Posted on | September 17, 2010 | Comments Off
An international team of researchers led by Manoa Professor H. Ronald Riggs was awarded a $965,000 grant by the National Science Foundation for a three-year study to improve the understanding of the effects of tsunami-driven debris, such as logs, utility poles and steel shipping containers on buildings and other structures. The team includes Professor Marcelo Kobayashi and collaborators from Oregon State University, Lehigh University, Nagoya University and the Port and Airport Research Institute in Japan.
The impact forces imparted by debris on structures during tsunamis are not well known.
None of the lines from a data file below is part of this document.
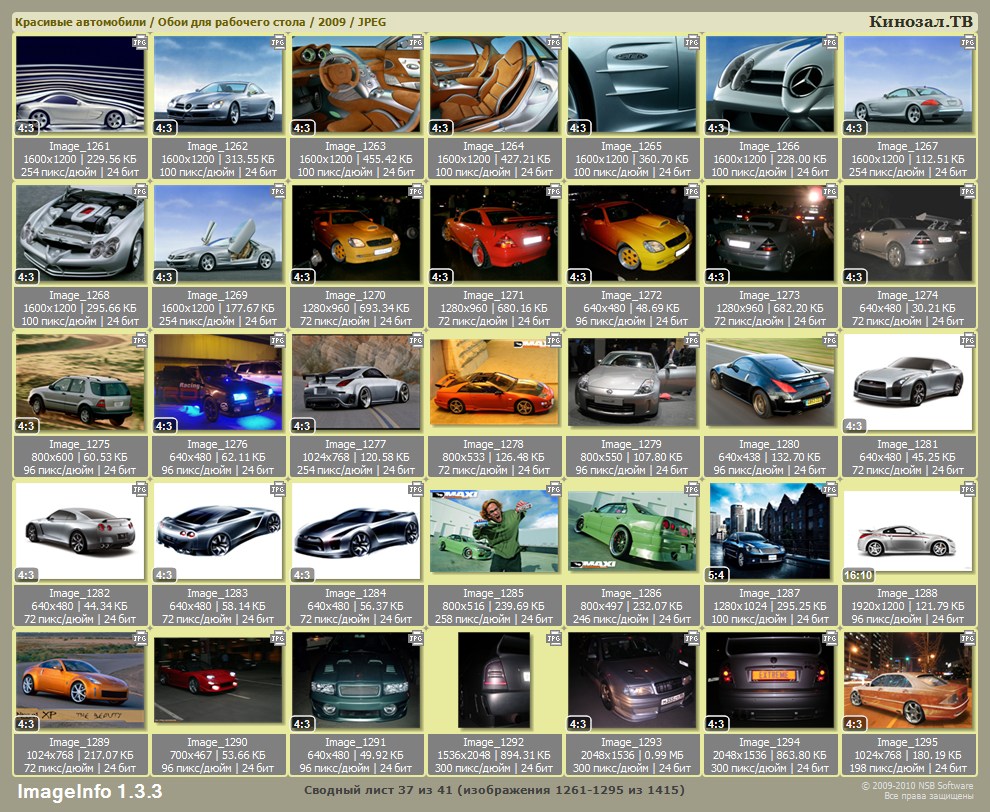Image resolution: width=990 pixels, height=812 pixels.
Task: Click the 4:3 badge on Image_1266 thumbnail
Action: (716, 128)

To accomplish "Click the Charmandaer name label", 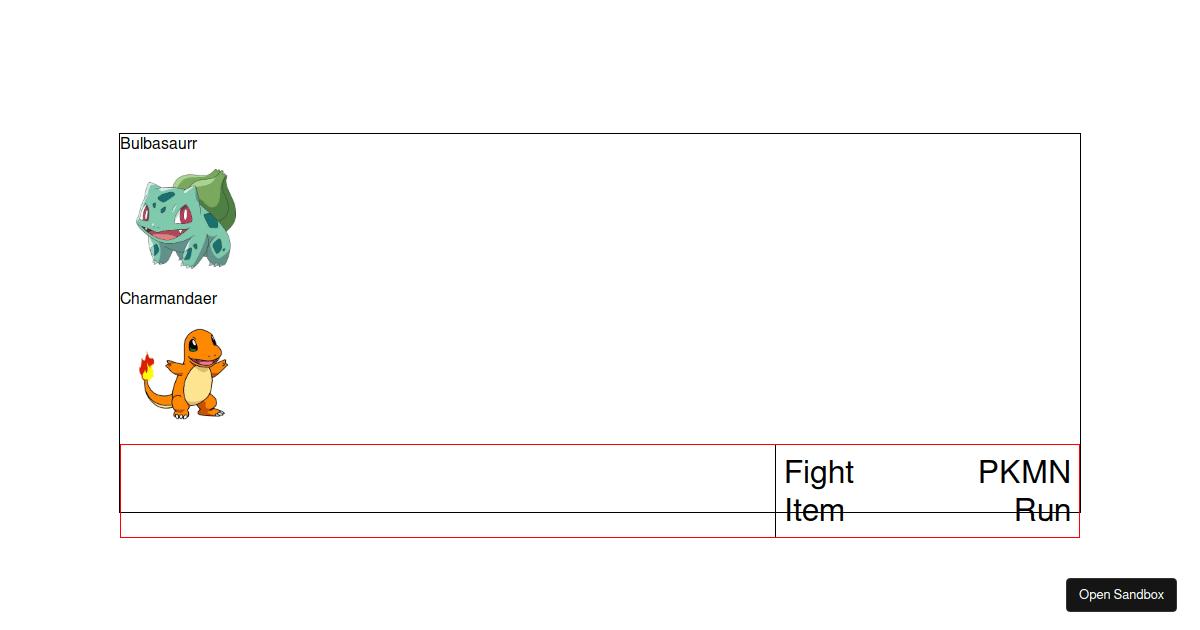I will click(x=169, y=298).
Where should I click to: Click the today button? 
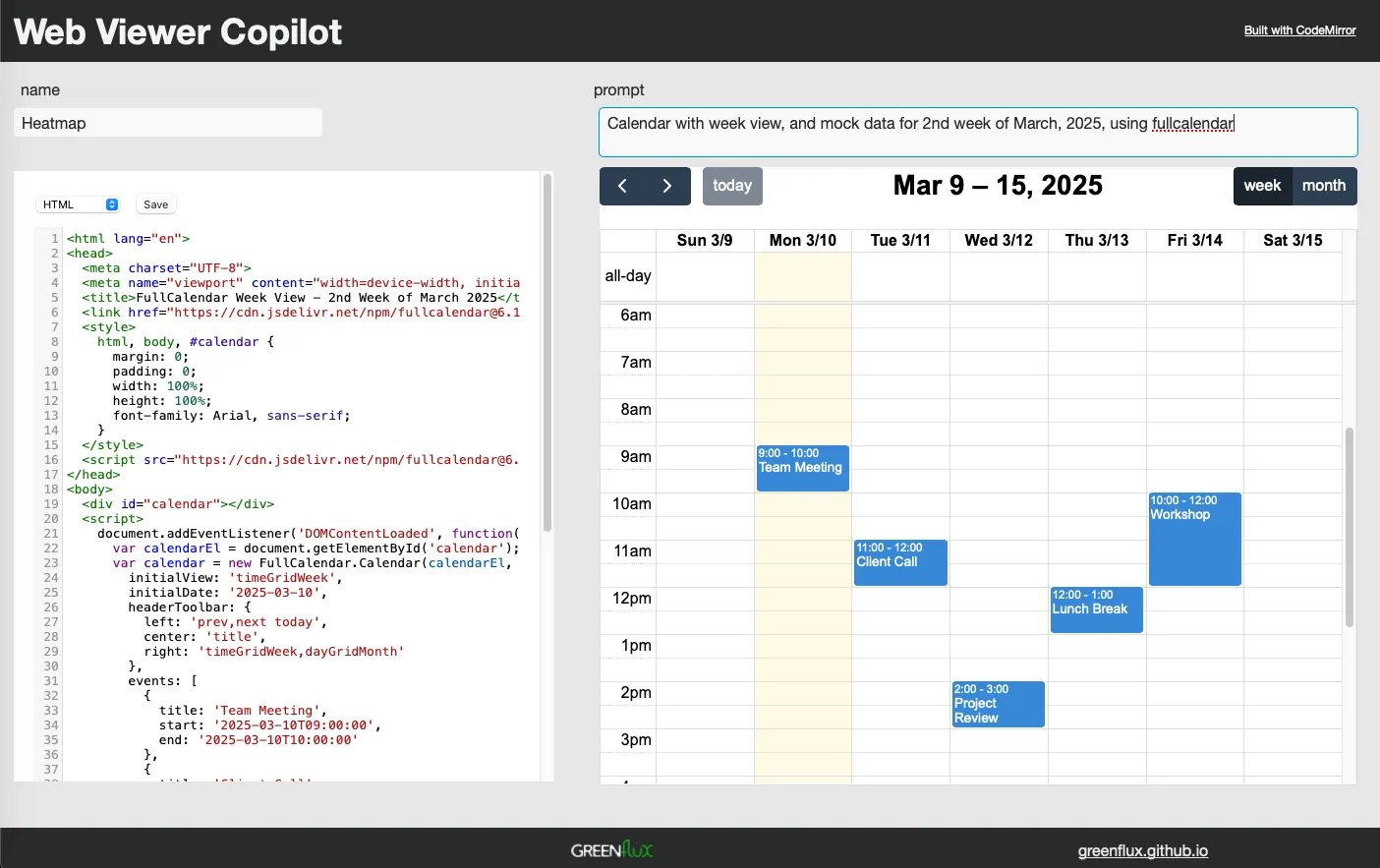[731, 186]
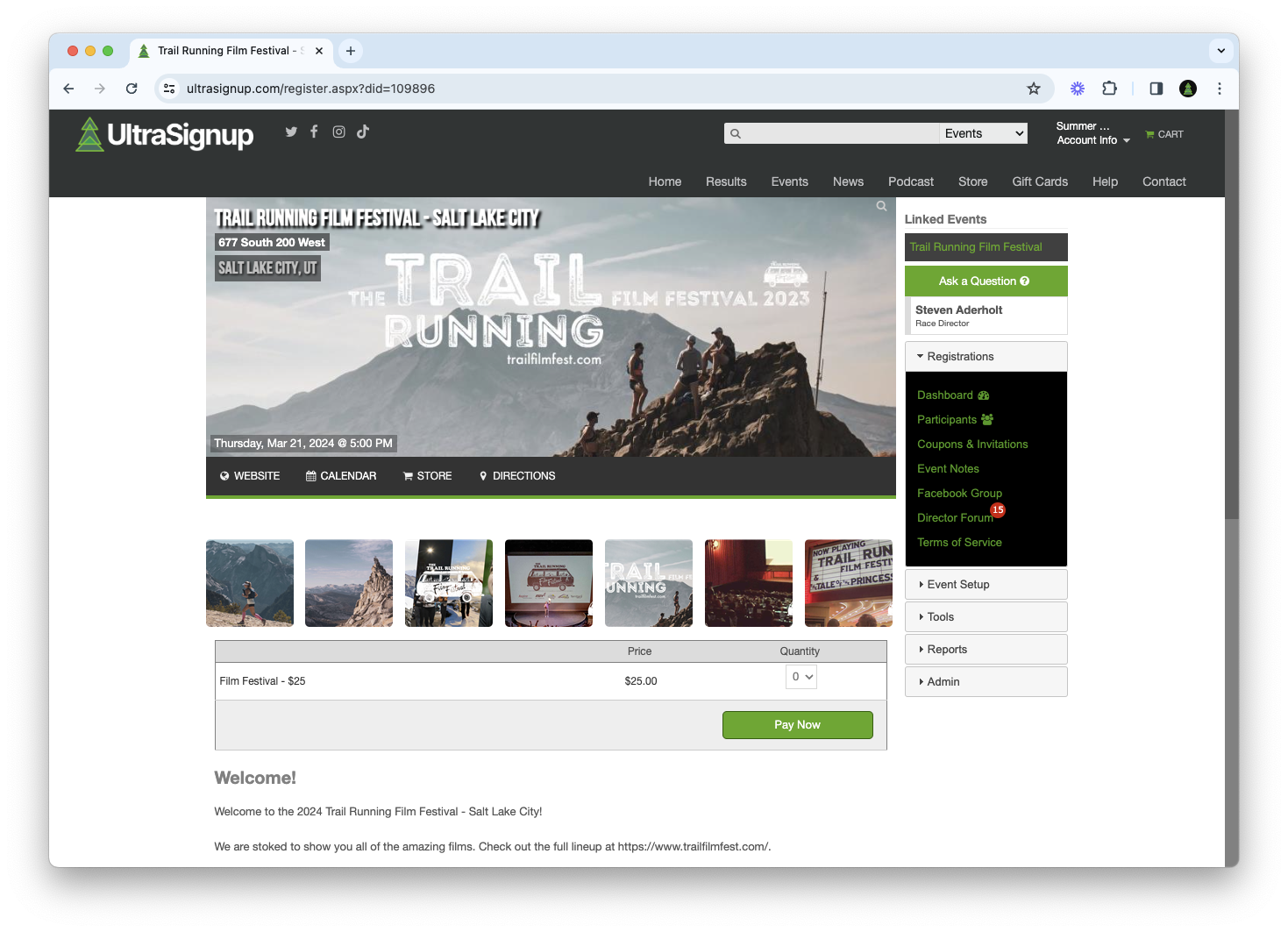Click the TikTok icon in header
Viewport: 1288px width, 932px height.
[363, 132]
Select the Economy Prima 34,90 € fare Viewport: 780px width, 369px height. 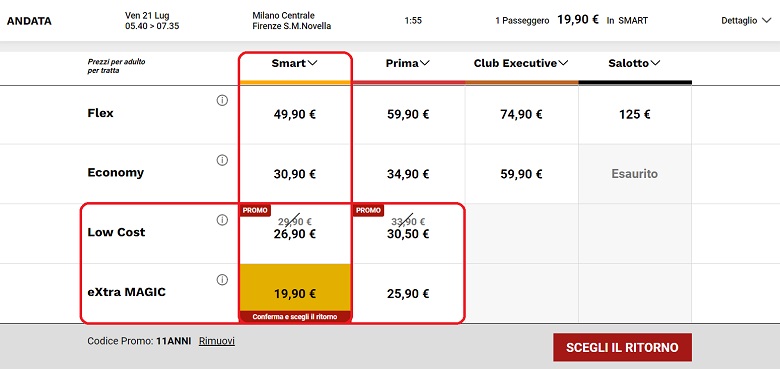pyautogui.click(x=408, y=174)
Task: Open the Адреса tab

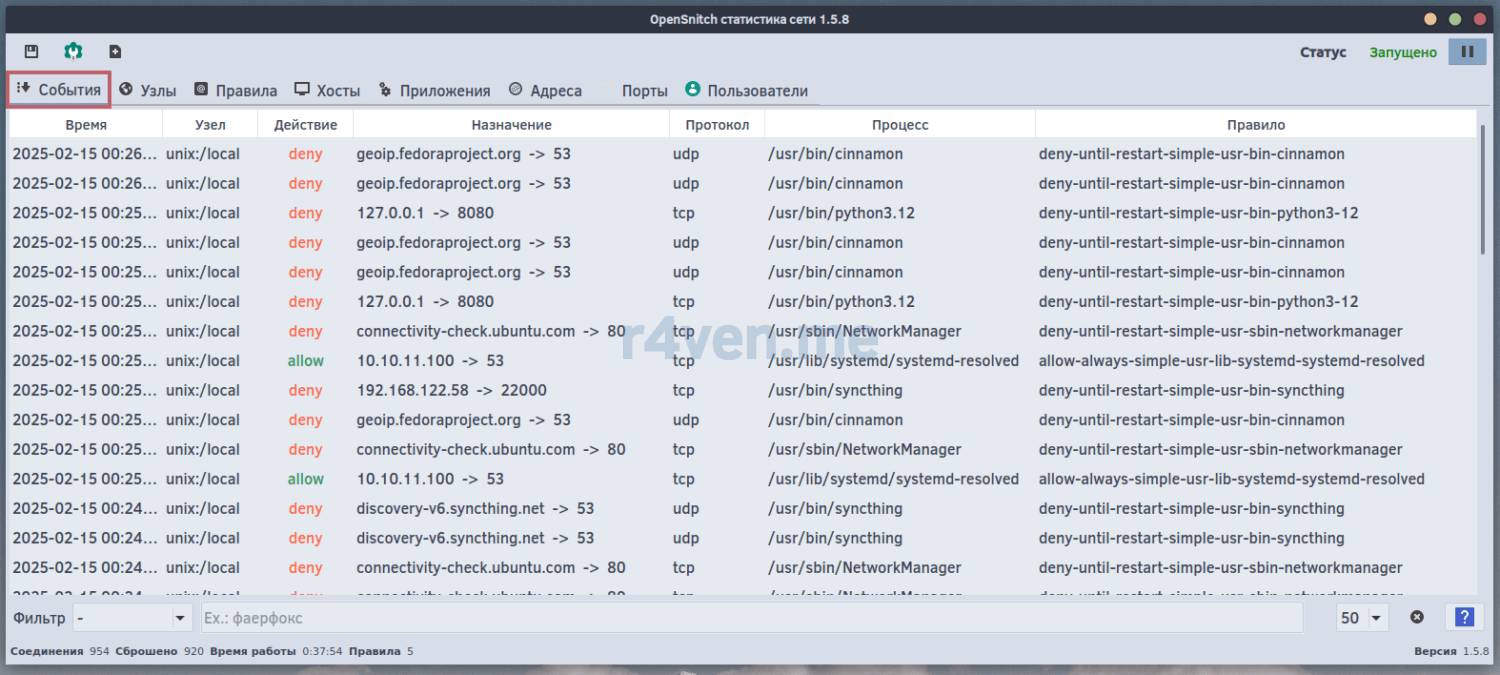Action: pos(545,90)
At the same time, a vulnerable community’s potential “resilience” to tsunamis depends on the design of effective countermeasures based on scientific knowledge of these forces and updated building codes. This is especially important for “vertical” tsunami evacuation shelters, fuel and chemical storage tanks, and port and industrial facilities often located within tsunami inundation zones.
The Mānoa-led research team will carry out experiments at the Network for Earthquake Engineering Simulation facility at Lehigh to understand the impact of full-scale shipping containers on structural elements.
The project is expected to obtain a rich set of experimental data to develop and validate two numerical models. The first is a simplified model that can be immediately used in structural design and a more complex fluid-structure interaction model based on computational fluid dynamics theories. The second is an extended model that will allow the researchers to explore complex factors not included in the simple model and to consider scenarios that cannot be covered by the planned experimental observations.